··· DATASET RECORDS

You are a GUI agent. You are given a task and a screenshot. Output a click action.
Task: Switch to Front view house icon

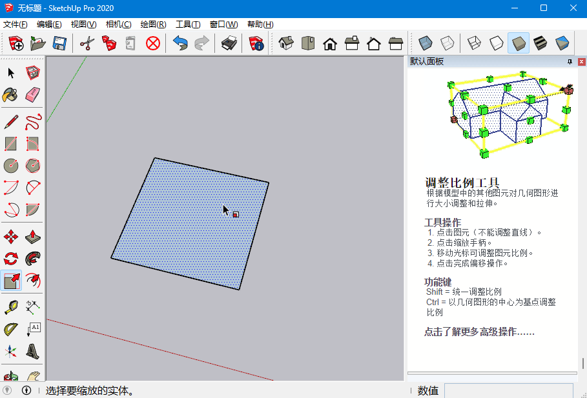coord(330,43)
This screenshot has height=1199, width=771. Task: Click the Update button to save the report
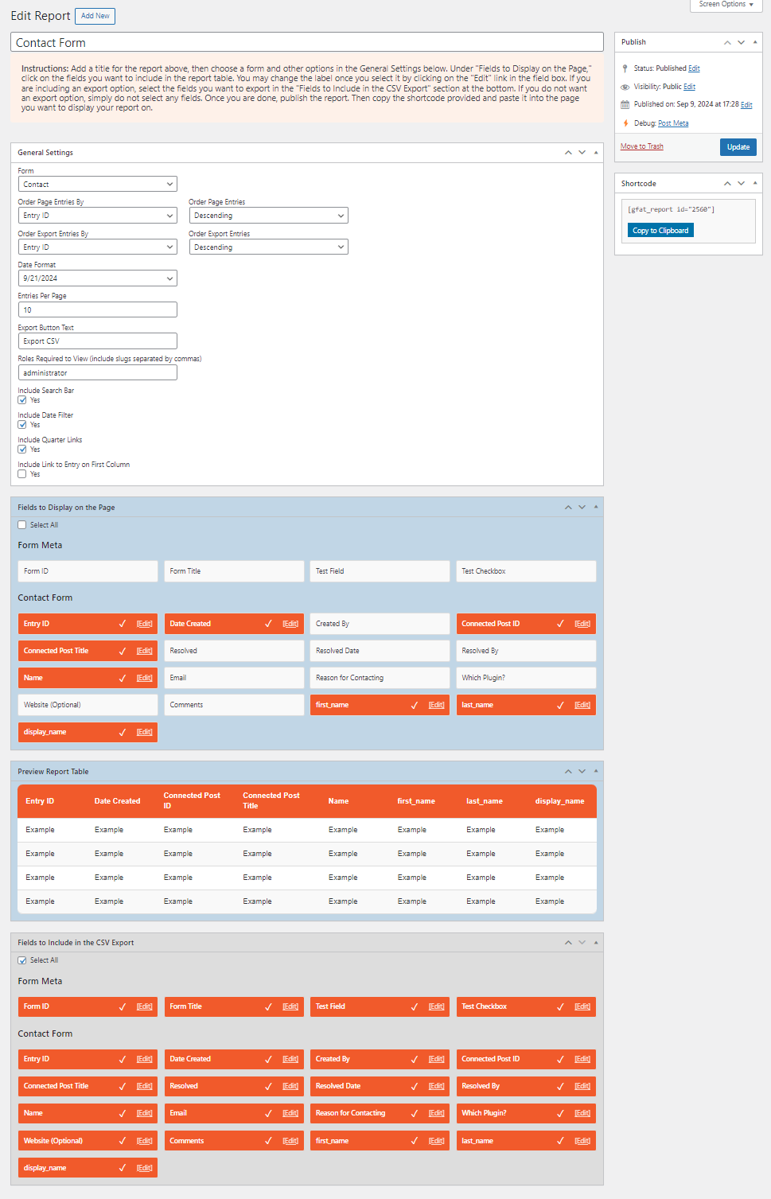click(738, 146)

······

**WORK ORDER**.
Give back every record exactly. Omit the pictures.

**RESULT OF THE EXERCISE**.
You are a GUI agent. You are given a task and a screenshot. Output a click action.
Task: Switch to Front view house icon

coord(330,43)
This screenshot has height=1199, width=771. Task: Click the Update button to save the report
click(738, 146)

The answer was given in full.